Mr Lai, a carpenter, hails from the province of Fujian. His Chinese accent is still thick, but he speaks to his daughter in English and she answers him in a thick Kiwi accent.
"This is where my daughter was born and this is our new home, for all of us," he says.
"We like to be a part of the culture here and the people."
Krupa Patel, 18
India to Auckland
Krupa Patel has lived in New Zealand so long that the last time she travelled to Australia she attracted comments about her accent.
The 18-year-old, her sister Nupur, 22, and mum Rachna, have lived here since 1996 and although they have often returned to India to visit family, they say they're as Kiwi as a can of L&P.
"I got told at the airport when I went to Australia that I had the strongest accent that they'd heard all day," Miss Patel said.
"I don't know what the accent is though. It sounds normal to me. I grew up with it so it sounds normal."
Only Rachna's sister-in-law was living in New Zealand when the family decided to follow her here.
"I don't have family here ... nobody wants to come here, they're all well-settled [in India]," Mrs Patel said.
"I always like life like this - nice, clean and green and slow.
"I grew up in Bombay. So once we came here we all settled into a nice and simple and straightforward life."
Karen Ehlers, 52
Germany to Devonport
Becoming a New Zealand citizen alongside her daughter was "something special" for Auckland woman Karen Ehlers.
The 52-year-old shared the day with her 15-year-old daughter, Lea, who also received her Kiwi citizenship at Government House this week.
Mrs Ehlers said the day was already huge for her, but even more so having her daughter alongside her.
"I feel special being here with Lea. It's our day."
The family, originally from Berlin, have lived in New Zealand for several years.
"We are all here together and it's our home," Mrs Ehlers said.
"We wanted to get this done to acknowledge this place and to acknowledge the place we have learned to love as our home and country."
Jeanny Fesolai, 40
Samoa to Auckland
Jeanny Fesolai arrived from Samoa with her parents 39 years ago.

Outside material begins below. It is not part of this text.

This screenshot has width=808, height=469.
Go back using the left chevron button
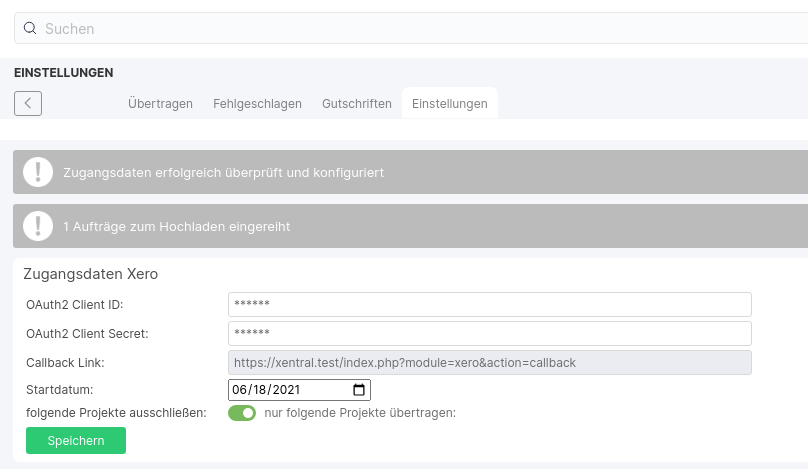tap(28, 103)
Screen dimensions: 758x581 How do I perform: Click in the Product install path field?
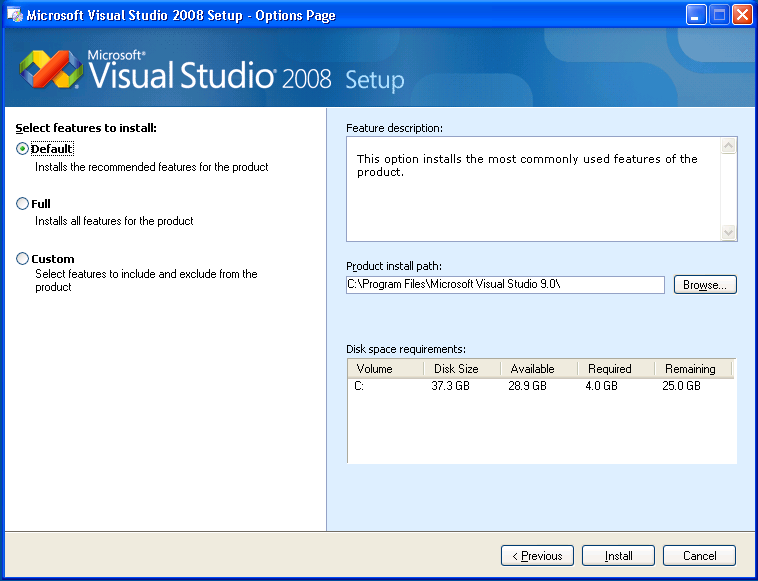[505, 285]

When she became a citizen this week she felt like wrapping her arms around Governor-General Lieutenant-General Sir Jerry Mateparae as he congratulated her.
"Although I know [I'm a Kiwi], it just didn't seem complete.

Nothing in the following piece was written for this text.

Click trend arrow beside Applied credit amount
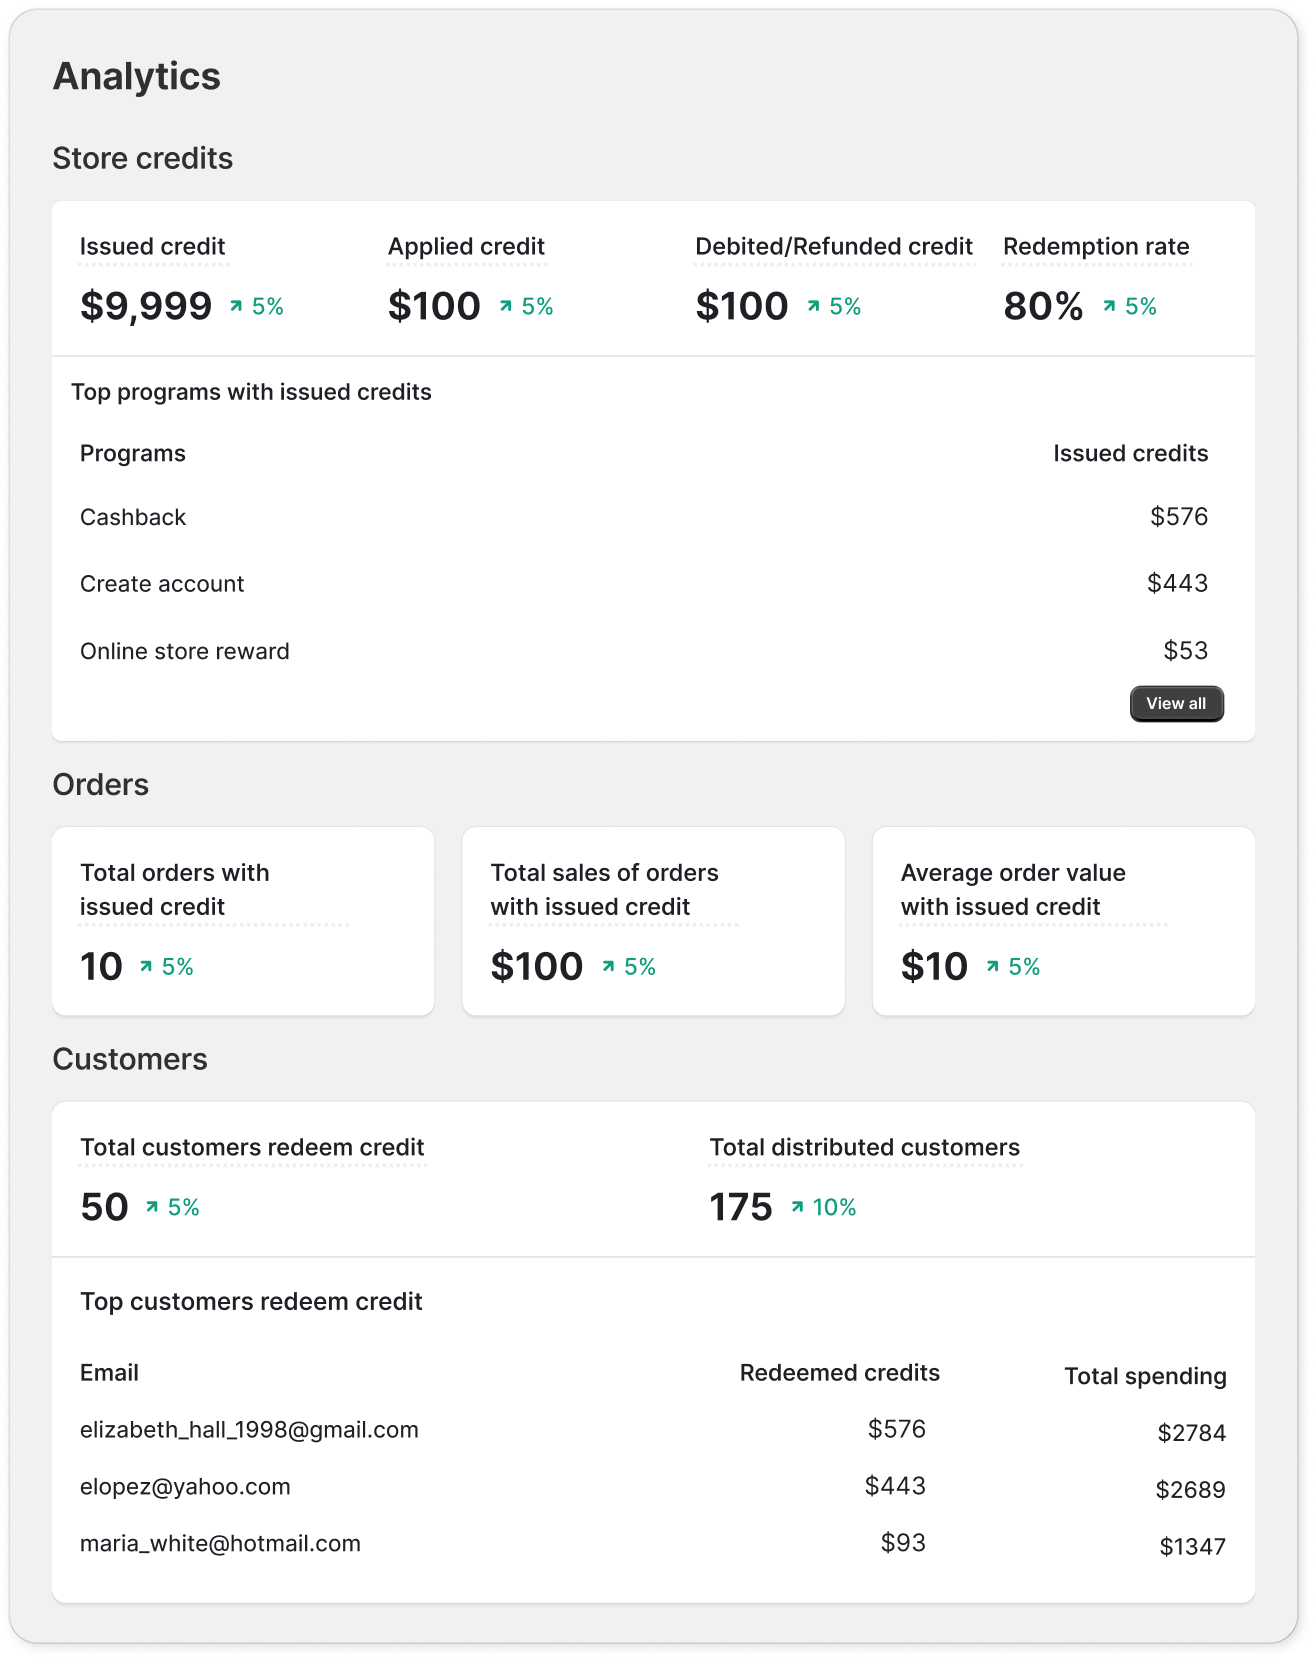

"I felt like kissing Jerry and I had to really restrain myself from giving [him] a hug and a kiss," she said.
The fulltime mum was only 12 months old when she moved to the country, but it took almost four decades for her to decide to become a New Zealand citizen.
She said she had never really missed out on anything by being a permanent resident and it was a surprise at how emotional she became at the citizenship ceremony.
"I didn't think I'd feel that overwhelmed or proud, really, because I've always seen myself as a Kiwi anyway."